The simple things matter the most

Perhaps this needs to be in a (sub)category of its own.

You know the feeling that you want to do something that looks really simple but how to do this in Rebol/Ren-C

Case:
A. Transforming the content of a block into a string

B. Transforming the content of a string to become a block

First try:
A.

>> blk: [What becomes of a block when turned into a {} value?]
== [What becomes of a block when turned into a "" value?]
>> mold blk
== {[What becomes of a block when turned into a "" value?]}

B.

>> txt: "What becomes of a string when turned into a [] value?"
== {What becomes of a string when turned into a [] value?}
>> to block! txt
== [{What becomes of a string when turned into a [] value?}]

So clearly not what was intended!

After some tinkering:
A.

block-to-text: function [blk [block!]][
    result: copy ""
    spacer: copy ""
    for-each b blk [
        append append result spacer mold b
        spacer: copy " "
    ]
    result
]
block-to-text blk
== {What becomes of a block when turned into a "" value?}

B.

>> blk: load append append "[" txt "]"       
== [What becomes of a string when turned into a [] value?]

To be improved?

The naming may not be the best, but you are looking for, respectively, FORM and LOAD:

‌>> form [a b c]
== "a b c"

‌>> load "a b c"
== [a b c]

Not entirely true

>> form [note what [] happens]
== "note what  happens"
>> form [note what [really] happens]
== "note what really happens"

If you have strong feelings about what the natural intent of TO is, that's something that needs to be pinned down, and it's getting closer I think:

Right, this might be what you would want or expect, but if you expect that all in quotes is transformed into a block! then this trivial task is becoming a little more difficult.

This was more meant as a home for those tasks that newcomers would be easy peasy straightforward and that proofed to be a little more tricky in Rebol/Ren-C. To hand some neat tricks and functions and oneliners discuss other solutions wrt speed and readability and alike.

I agree on the TO matrix to be well defined and it needs work for sure, all things can use more of that always :wink:

Or:

>> mold/only [note what [] happens]
== "note what [] happens"

Just occurred to me—this is the opposite of /ONLY usage elsewhere.
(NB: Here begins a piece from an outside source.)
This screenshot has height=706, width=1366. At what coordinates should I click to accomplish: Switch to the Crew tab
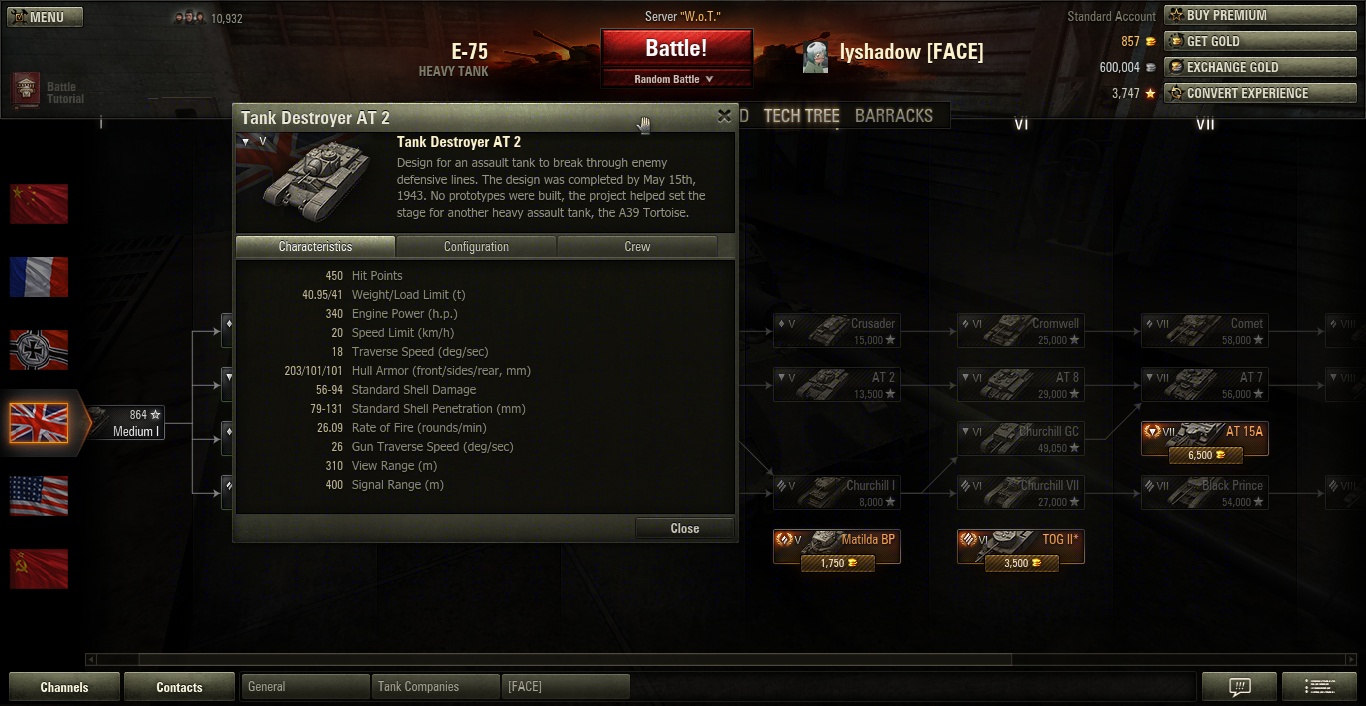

If my suggestion for replacing /ONLY were in play, it would work the opposite here:

>> mold [note what [] happens]
== "[note what [] happens]"
‌
‌>> mold only [note what [] happens]
== "[[note what [] happens]]"

that would be

>> mold [note what [] happens]
== "note what [] happens"

>> mold only [note what [] happens]
== "[note what [] happens]"

Which implies that BLOCK! is special when it comes to MOLD, which would be fine by me.

In the isotopic era, we have an answer... which is to say that if you mold a SPLICE!, the delimiters are not there!

>> mold [like so]
== "[like so]"

>> mold spread [like so]
== "like so"

Poetically, it solves the exact problem that splices did for APPEND/ONLY and such!